◆ Task data
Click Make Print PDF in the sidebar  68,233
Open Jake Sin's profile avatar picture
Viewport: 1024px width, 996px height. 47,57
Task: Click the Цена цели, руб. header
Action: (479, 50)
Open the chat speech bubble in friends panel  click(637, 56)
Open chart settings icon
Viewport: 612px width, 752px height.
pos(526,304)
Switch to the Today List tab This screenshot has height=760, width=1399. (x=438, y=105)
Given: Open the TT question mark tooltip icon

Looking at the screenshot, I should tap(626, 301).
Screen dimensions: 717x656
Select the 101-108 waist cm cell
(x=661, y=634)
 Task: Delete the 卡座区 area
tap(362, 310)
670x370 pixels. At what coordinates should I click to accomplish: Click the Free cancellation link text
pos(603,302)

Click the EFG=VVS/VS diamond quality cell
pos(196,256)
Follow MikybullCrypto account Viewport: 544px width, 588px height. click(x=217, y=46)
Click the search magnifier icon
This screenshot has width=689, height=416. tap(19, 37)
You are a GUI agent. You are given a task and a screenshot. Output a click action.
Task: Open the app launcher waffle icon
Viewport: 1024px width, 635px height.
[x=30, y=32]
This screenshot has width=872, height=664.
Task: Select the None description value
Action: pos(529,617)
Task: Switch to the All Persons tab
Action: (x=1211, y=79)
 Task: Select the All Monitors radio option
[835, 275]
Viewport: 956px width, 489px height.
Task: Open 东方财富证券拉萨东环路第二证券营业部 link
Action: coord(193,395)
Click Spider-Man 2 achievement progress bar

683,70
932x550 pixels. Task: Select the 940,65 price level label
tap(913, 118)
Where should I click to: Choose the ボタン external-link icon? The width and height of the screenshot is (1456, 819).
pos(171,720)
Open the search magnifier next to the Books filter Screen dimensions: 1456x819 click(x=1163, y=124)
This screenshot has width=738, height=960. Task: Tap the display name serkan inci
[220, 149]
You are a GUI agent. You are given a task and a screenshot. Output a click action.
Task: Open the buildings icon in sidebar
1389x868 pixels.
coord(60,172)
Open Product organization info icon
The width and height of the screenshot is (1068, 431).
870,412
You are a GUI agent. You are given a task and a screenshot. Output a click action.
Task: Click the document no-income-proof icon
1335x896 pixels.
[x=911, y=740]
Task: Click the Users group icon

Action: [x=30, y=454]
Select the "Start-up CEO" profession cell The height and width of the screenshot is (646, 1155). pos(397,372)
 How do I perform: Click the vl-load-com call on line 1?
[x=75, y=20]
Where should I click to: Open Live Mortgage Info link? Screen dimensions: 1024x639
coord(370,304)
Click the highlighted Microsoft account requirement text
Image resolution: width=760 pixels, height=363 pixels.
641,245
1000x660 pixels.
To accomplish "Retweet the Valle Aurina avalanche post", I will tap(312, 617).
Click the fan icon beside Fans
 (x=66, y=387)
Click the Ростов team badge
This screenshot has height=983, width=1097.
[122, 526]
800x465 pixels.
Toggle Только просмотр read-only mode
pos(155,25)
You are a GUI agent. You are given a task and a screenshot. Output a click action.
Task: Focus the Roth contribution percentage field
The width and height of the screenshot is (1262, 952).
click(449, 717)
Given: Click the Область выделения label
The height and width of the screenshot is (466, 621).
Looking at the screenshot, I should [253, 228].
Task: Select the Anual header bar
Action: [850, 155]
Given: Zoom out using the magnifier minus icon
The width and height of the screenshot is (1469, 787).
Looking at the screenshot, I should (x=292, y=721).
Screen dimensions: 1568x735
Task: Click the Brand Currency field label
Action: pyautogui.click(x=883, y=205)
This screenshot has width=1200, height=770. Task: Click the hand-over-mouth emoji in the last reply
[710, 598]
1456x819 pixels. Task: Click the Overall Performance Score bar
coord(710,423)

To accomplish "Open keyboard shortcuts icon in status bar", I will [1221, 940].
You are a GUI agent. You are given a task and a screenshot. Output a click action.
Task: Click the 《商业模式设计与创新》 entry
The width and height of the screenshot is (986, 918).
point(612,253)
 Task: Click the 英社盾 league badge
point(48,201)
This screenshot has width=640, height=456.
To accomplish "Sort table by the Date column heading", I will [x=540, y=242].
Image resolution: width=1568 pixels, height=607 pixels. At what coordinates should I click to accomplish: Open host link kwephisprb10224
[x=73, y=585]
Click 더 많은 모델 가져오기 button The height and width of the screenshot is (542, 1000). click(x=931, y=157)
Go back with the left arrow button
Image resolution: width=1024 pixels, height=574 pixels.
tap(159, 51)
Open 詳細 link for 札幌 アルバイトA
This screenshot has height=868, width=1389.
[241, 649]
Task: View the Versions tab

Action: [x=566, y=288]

◆ Description of the task
Format these entries as a numbered list, omitting blank lines.

◆ Correct result
1. Click Make Print PDF in the sidebar  68,233
2. Open Jake Sin's profile avatar picture
3. Viewport: 1024px width, 996px height. 47,57
4. Task: Click the Цена цели, руб. header
5. Action: (479, 50)
6. Open the chat speech bubble in friends panel  click(637, 56)
7. Open chart settings icon
8. Viewport: 612px width, 752px height.
9. pos(526,304)
10. Switch to the Today List tab This screenshot has height=760, width=1399. (x=438, y=105)
11. Given: Open the TT question mark tooltip icon
12. Looking at the screenshot, I should tap(626, 301).
13. Screen dimensions: 717x656
14. Select the 101-108 waist cm cell
15. (x=661, y=634)
16.  Task: Delete the 卡座区 area
17. tap(362, 310)
18. 670x370 pixels. At what coordinates should I click to accomplish: Click the Free cancellation link text
19. pos(603,302)
20. Click the EFG=VVS/VS diamond quality cell
21. pos(196,256)
22. Follow MikybullCrypto account Viewport: 544px width, 588px height. click(x=217, y=46)
23. Click the search magnifier icon
24. This screenshot has width=689, height=416. tap(19, 37)
25. You are a GUI agent. You are given a task and a screenshot. Output a click action.
26. Task: Open the app launcher waffle icon
27. Viewport: 1024px width, 635px height.
28. [x=30, y=32]
29. This screenshot has width=872, height=664.
30. Task: Select the None description value
31. Action: pos(529,617)
32. Task: Switch to the All Persons tab
33. Action: (x=1211, y=79)
34.  Task: Select the All Monitors radio option
35. [835, 275]
36. Viewport: 956px width, 489px height.
37. Task: Open 东方财富证券拉萨东环路第二证券营业部 link
38. Action: coord(193,395)
39. Click Spider-Man 2 achievement progress bar
40. 683,70
41. 932x550 pixels. Task: Select the 940,65 price level label
42. tap(913, 118)
43. Where should I click to: Choose the ボタン external-link icon? The width and height of the screenshot is (1456, 819).
44. pos(171,720)
45. Open the search magnifier next to the Books filter Screen dimensions: 1456x819 click(x=1163, y=124)
46. This screenshot has width=738, height=960. Task: Tap the display name serkan inci
47. [220, 149]
48. You are a GUI agent. You are given a task and a screenshot. Output a click action.
49. Task: Open the buildings icon in sidebar
50. 1389x868 pixels.
51. coord(60,172)
52. Open Product organization info icon
53. The width and height of the screenshot is (1068, 431).
54. 870,412
55. You are a GUI agent. You are given a task and a screenshot. Output a click action.
56. Task: Click the document no-income-proof icon
57. 1335x896 pixels.
58. [x=911, y=740]
59. Task: Click the Users group icon
60. Action: [x=30, y=454]
61. Select the "Start-up CEO" profession cell The height and width of the screenshot is (646, 1155). pos(397,372)
62.  How do I perform: Click the vl-load-com call on line 1?
63. [x=75, y=20]
64. Where should I click to: Open Live Mortgage Info link? Screen dimensions: 1024x639
65. coord(370,304)
66. Click the highlighted Microsoft account requirement text
67. Image resolution: width=760 pixels, height=363 pixels.
68. 641,245
69. 1000x660 pixels.
70. To accomplish "Retweet the Valle Aurina avalanche post", I will tap(312, 617).
71. Click the fan icon beside Fans
72.  (x=66, y=387)
73. Click the Ростов team badge
74. This screenshot has height=983, width=1097.
75. [122, 526]
76. 800x465 pixels.
77. Toggle Только просмотр read-only mode
78. pos(155,25)
79. You are a GUI agent. You are given a task and a screenshot. Output a click action.
80. Task: Focus the Roth contribution percentage field
81. The width and height of the screenshot is (1262, 952).
82. click(449, 717)
83. Given: Click the Область выделения label
84. The height and width of the screenshot is (466, 621).
85. Looking at the screenshot, I should [253, 228].
86. Task: Select the Anual header bar
87. Action: [850, 155]
88. Given: Zoom out using the magnifier minus icon
89. The width and height of the screenshot is (1469, 787).
90. Looking at the screenshot, I should (x=292, y=721).
91. Screen dimensions: 1568x735
92. Task: Click the Brand Currency field label
93. Action: pyautogui.click(x=883, y=205)
94. This screenshot has width=1200, height=770. Task: Click the hand-over-mouth emoji in the last reply
95. [710, 598]
96. 1456x819 pixels. Task: Click the Overall Performance Score bar
97. coord(710,423)
98. To accomplish "Open keyboard shortcuts icon in status bar", I will [1221, 940].
99. You are a GUI agent. You are given a task and a screenshot. Output a click action.
100. Task: Click the 《商业模式设计与创新》 entry
101. The width and height of the screenshot is (986, 918).
102. point(612,253)
103.  Task: Click the 英社盾 league badge
104. point(48,201)
105. This screenshot has width=640, height=456.
106. To accomplish "Sort table by the Date column heading", I will [x=540, y=242].
107. Image resolution: width=1568 pixels, height=607 pixels. At what coordinates should I click to accomplish: Open host link kwephisprb10224
108. [x=73, y=585]
109. Click 더 많은 모델 가져오기 button The height and width of the screenshot is (542, 1000). click(x=931, y=157)
110. Go back with the left arrow button
111. Image resolution: width=1024 pixels, height=574 pixels.
112. tap(159, 51)
113. Open 詳細 link for 札幌 アルバイトA
114. This screenshot has height=868, width=1389.
115. [241, 649]
116. Task: View the Versions tab
117. Action: [x=566, y=288]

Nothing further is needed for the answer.